Complicity of Russian officials in trafficking in the country including providing protection to traffickers and returning trafficking victims to their exploiters, as well as bribes to avoid enforcement of penalties for employing illegal workers, have been reported. Organized crime syndicates from Russia were also involved in arranging trafficking.
According to the Federal Migration Service, under a state-to-state agreement, approximately 20,000 North Korean citizens are imported annually by the North Korea government for work in Russia in a variety of sectors, including the logging industry in Russia’s Far East. Many of these North Korean citizens are reportedly subjected to conditions of forced labour.

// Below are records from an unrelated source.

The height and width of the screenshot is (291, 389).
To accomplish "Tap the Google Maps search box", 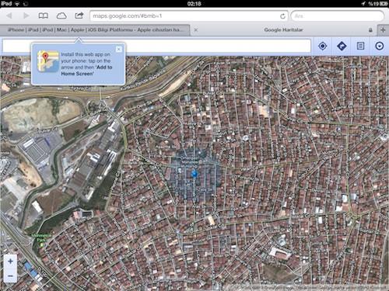I will (156, 47).

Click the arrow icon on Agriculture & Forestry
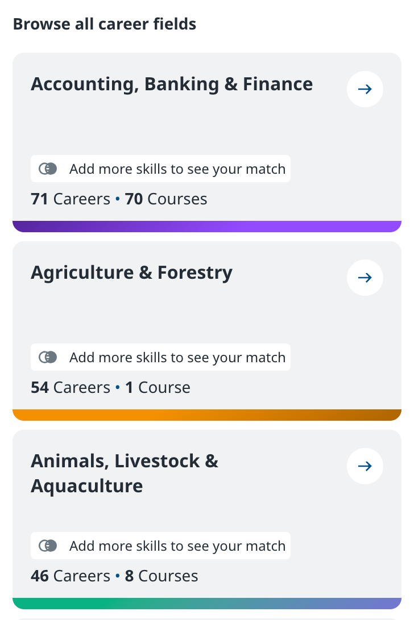coord(365,278)
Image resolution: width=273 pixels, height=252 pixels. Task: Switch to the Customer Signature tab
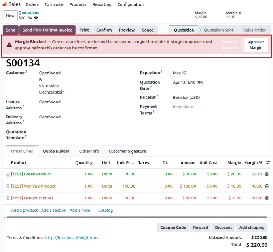point(127,151)
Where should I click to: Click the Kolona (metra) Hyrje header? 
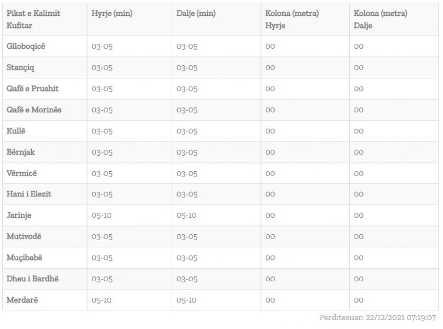click(292, 19)
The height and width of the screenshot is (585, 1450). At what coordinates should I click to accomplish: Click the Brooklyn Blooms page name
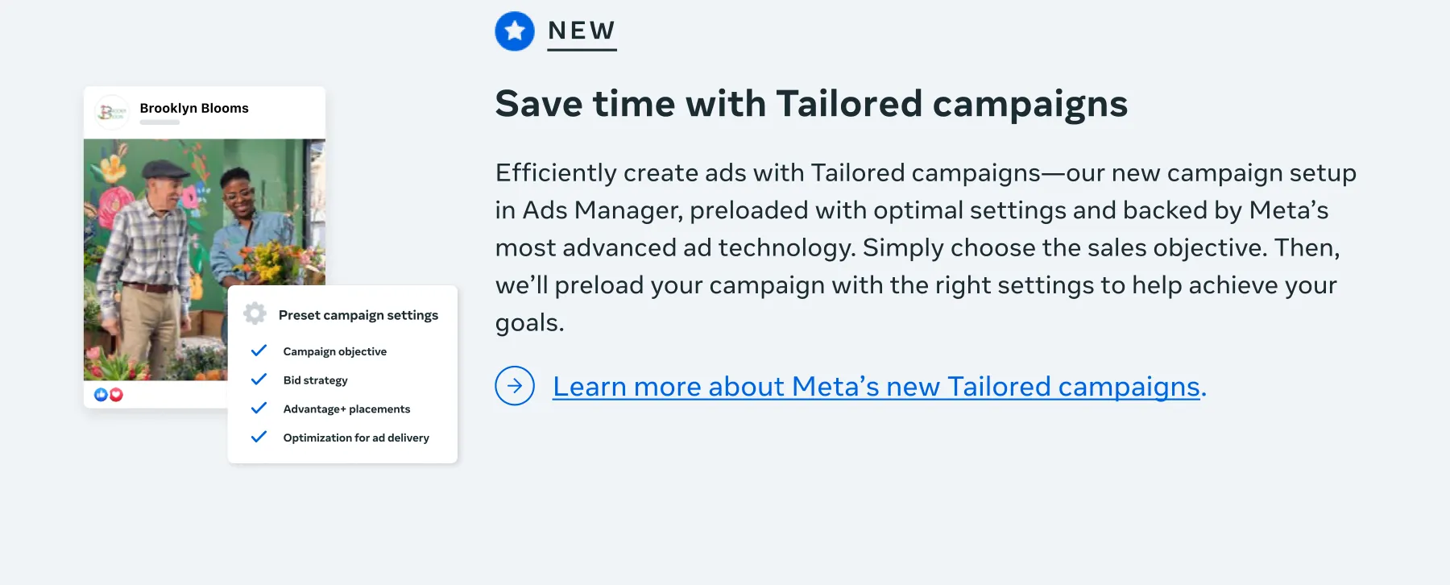[x=194, y=108]
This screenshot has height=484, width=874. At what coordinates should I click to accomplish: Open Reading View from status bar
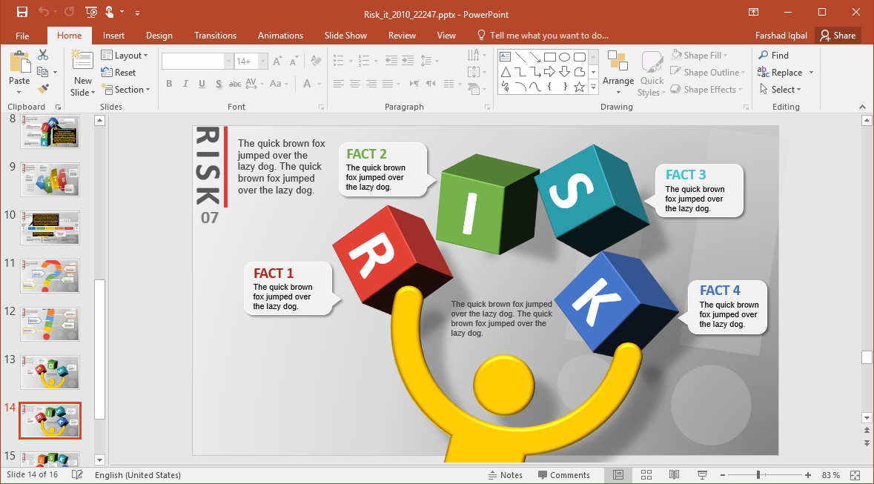[x=674, y=475]
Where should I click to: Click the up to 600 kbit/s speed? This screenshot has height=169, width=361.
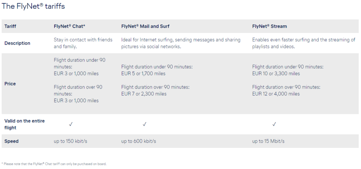click(x=139, y=141)
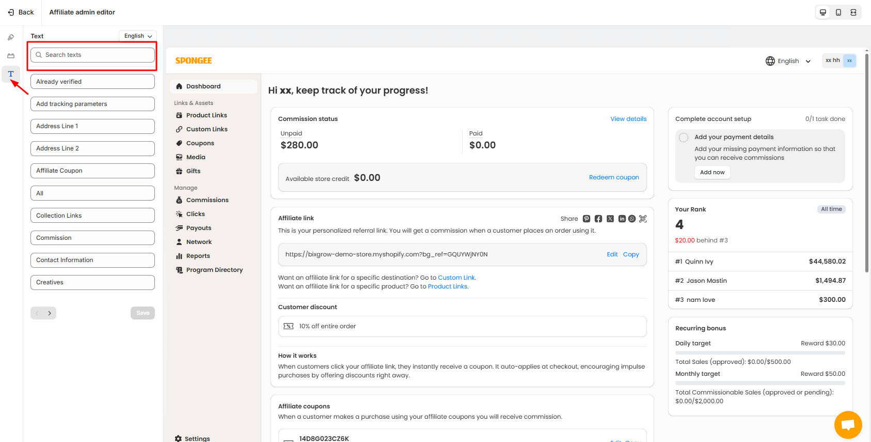Click the Daily target progress bar
Viewport: 871px width, 442px height.
click(x=760, y=353)
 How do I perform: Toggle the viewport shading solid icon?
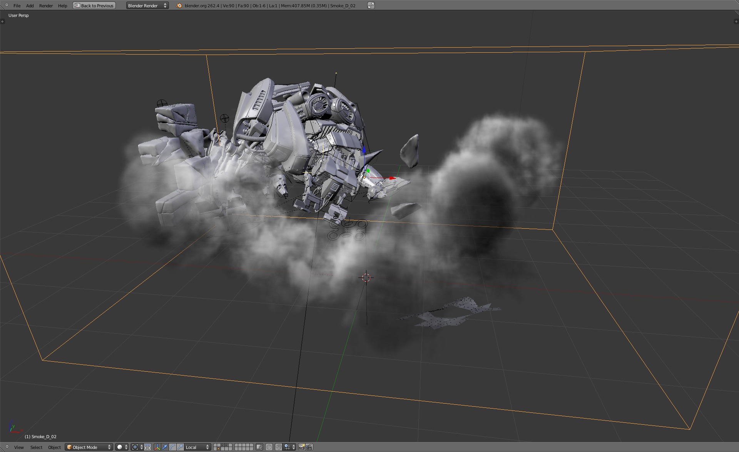119,447
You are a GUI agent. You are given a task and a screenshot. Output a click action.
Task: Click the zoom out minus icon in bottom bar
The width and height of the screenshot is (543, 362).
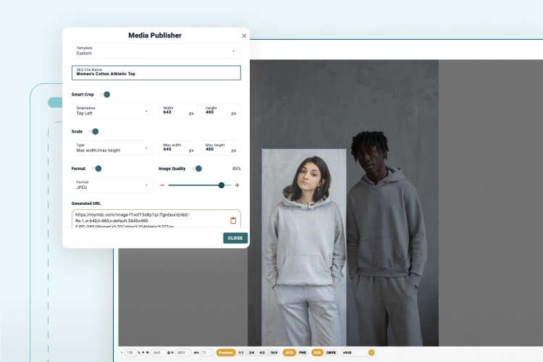(x=122, y=353)
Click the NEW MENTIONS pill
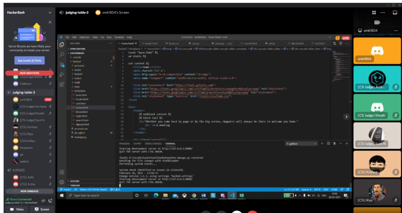The width and height of the screenshot is (402, 213). [x=29, y=73]
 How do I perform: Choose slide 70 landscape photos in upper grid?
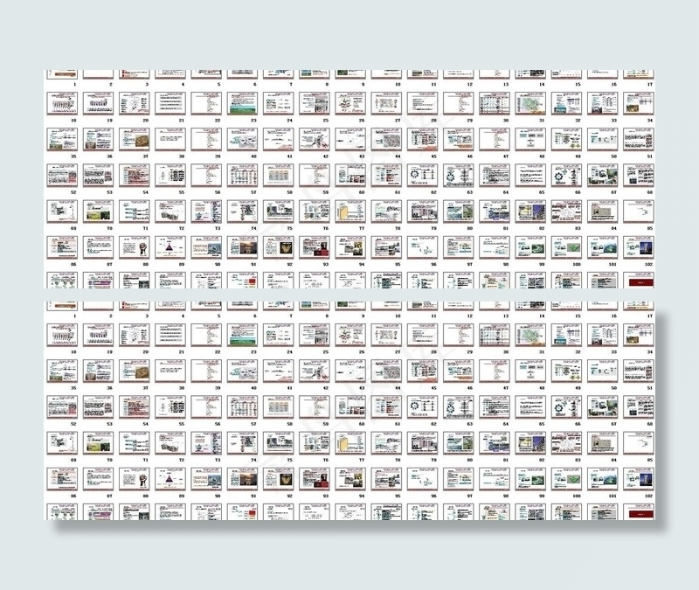pos(99,211)
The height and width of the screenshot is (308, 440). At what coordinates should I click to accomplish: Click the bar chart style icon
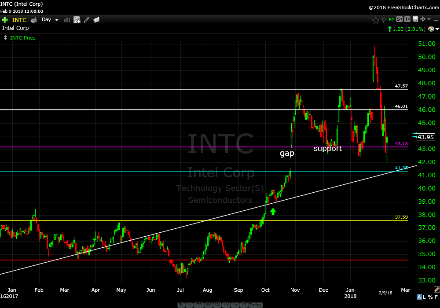point(67,20)
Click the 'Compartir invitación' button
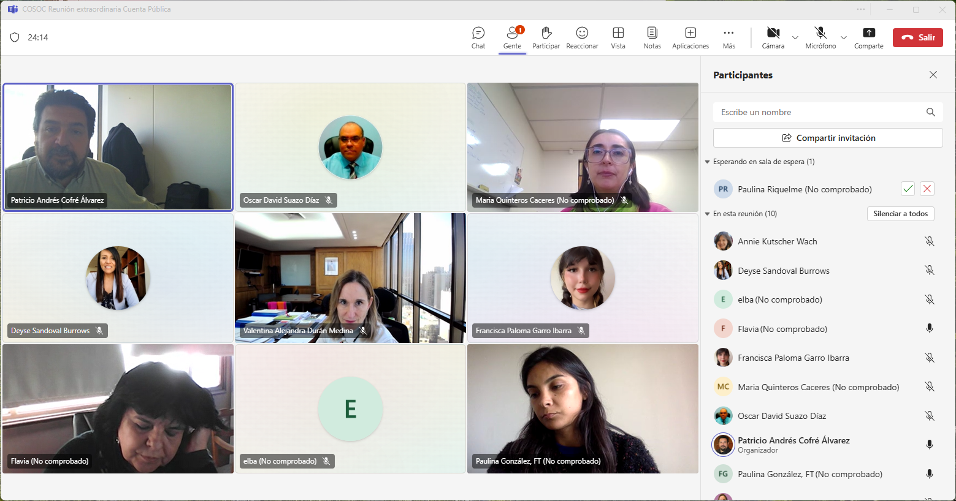Image resolution: width=956 pixels, height=501 pixels. click(x=828, y=138)
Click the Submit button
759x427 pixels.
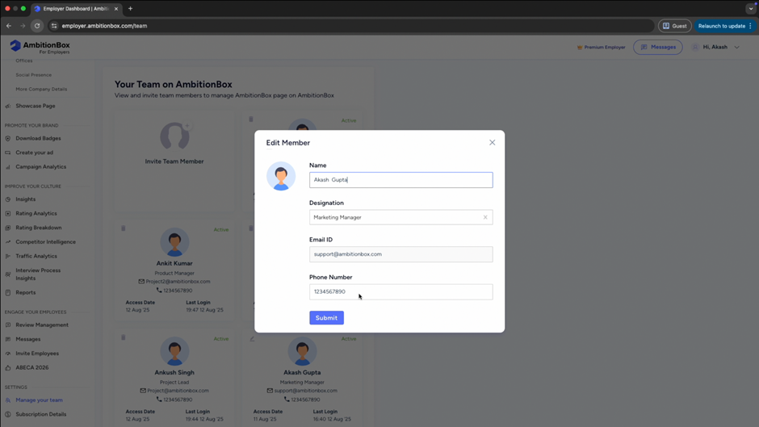(x=326, y=318)
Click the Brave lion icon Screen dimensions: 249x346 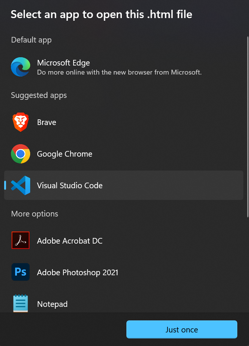[x=21, y=122]
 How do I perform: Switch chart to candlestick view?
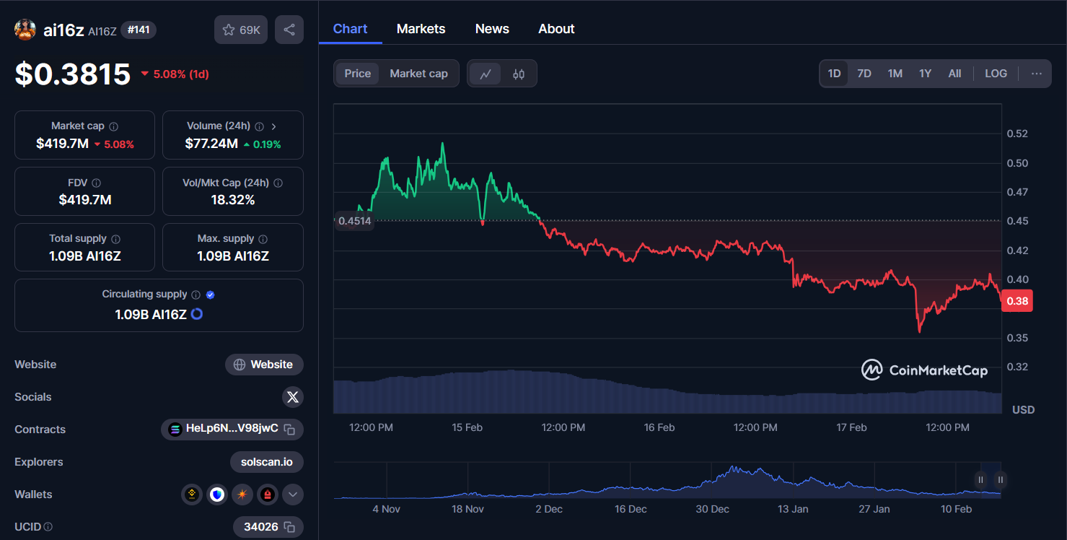pos(518,73)
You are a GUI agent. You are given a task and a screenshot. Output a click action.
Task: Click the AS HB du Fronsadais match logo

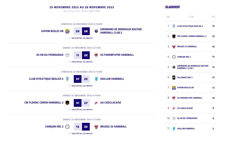[x=67, y=55]
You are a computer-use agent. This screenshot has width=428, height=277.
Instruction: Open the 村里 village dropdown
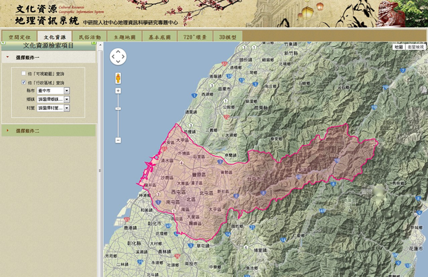[67, 108]
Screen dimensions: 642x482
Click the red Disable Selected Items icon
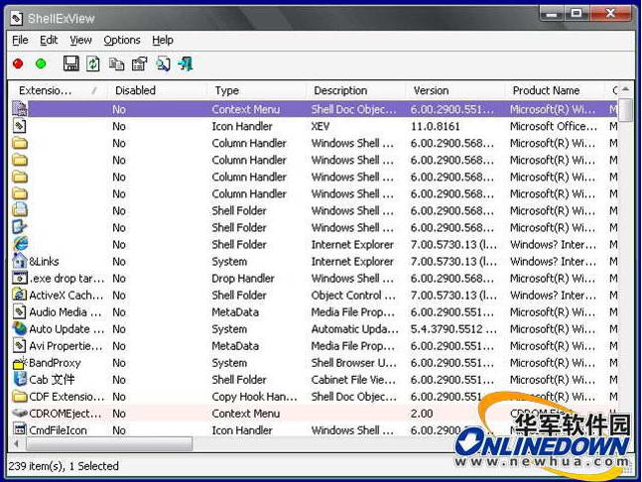point(18,63)
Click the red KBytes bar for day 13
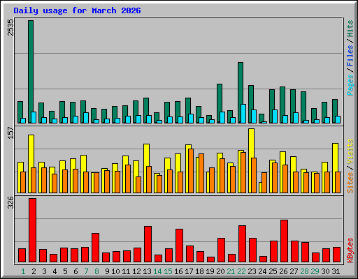 coord(148,244)
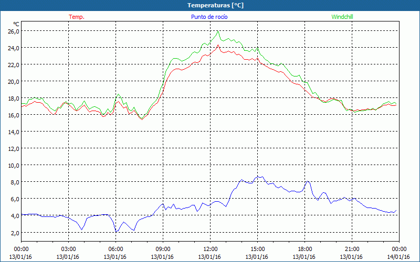Select the red Temp. legend label
This screenshot has height=262, width=420.
(x=77, y=17)

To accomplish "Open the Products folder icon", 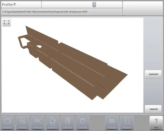I will point(8,123).
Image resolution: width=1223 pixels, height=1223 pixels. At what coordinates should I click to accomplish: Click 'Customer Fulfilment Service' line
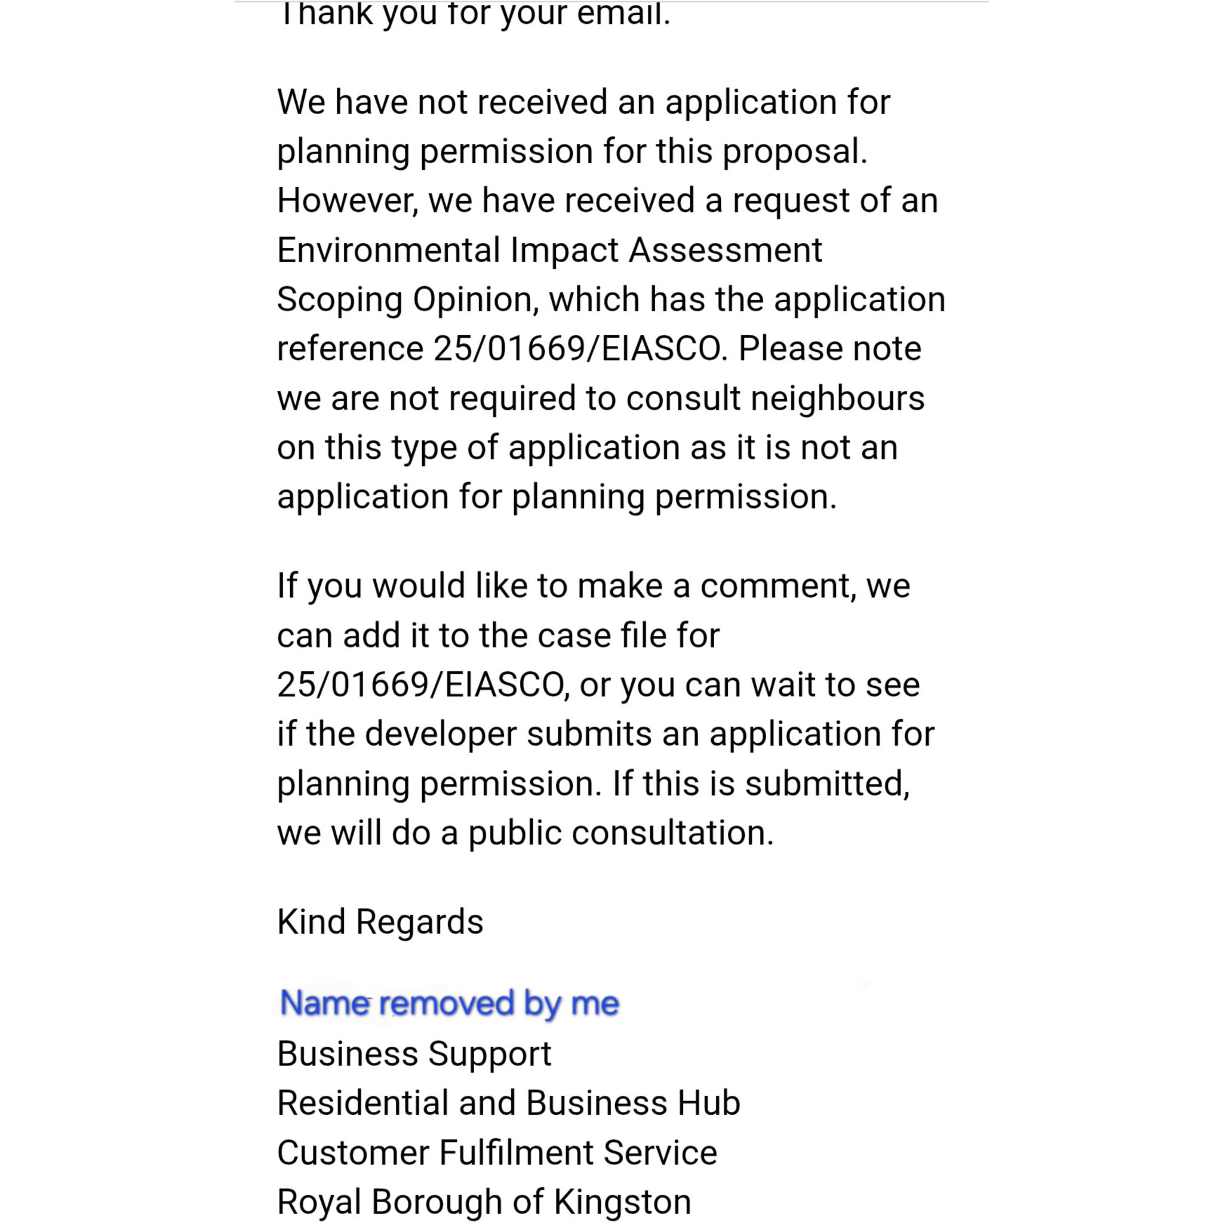pyautogui.click(x=497, y=1152)
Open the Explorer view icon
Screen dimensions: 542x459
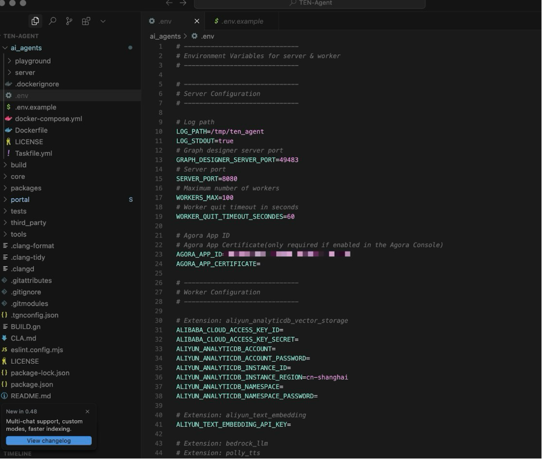(x=35, y=21)
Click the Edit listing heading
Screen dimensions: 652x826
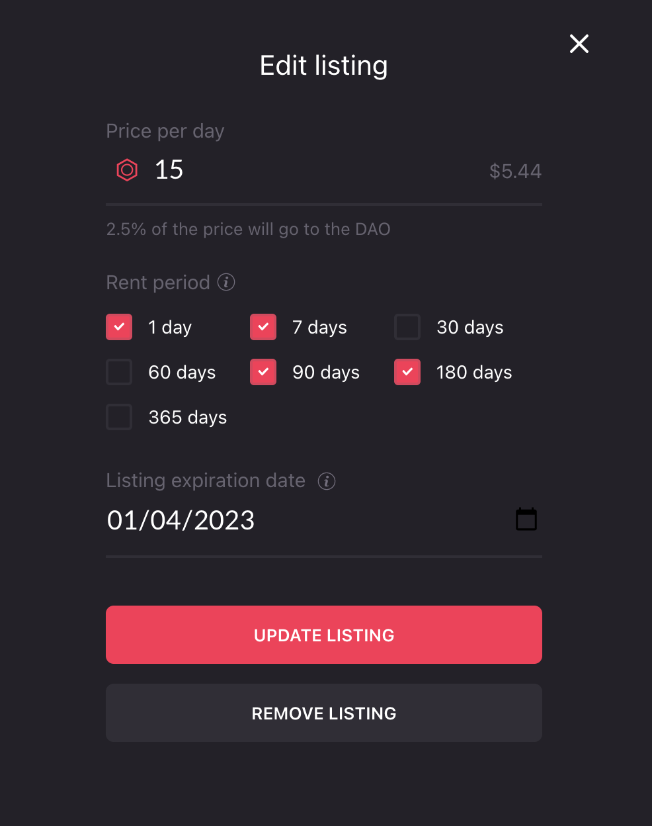pyautogui.click(x=323, y=66)
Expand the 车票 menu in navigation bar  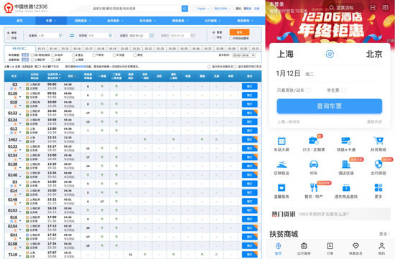coord(51,21)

Russian citizens are also subjected to forced labour abroad.
Reports of Russian women and children subjected to sex trafficking in many countries, including in Northeast Asia, Europe, Central Asia, Africa, and the Middle East, as well as internally. Children and women from European (predominantly Ukraine and Moldova), Southeast Asian (primarily Vietnam), African, and Central Asian countries are reportedly forced into prostitution in Russia.
Russia is rated as a Tier 3 Country by the US Department of State’s 2014 Trafficking in Persons Report indicating that the Government of Russia does not fully comply with the minimum standards for the elimination of trafficking and is not making significant efforts to do so.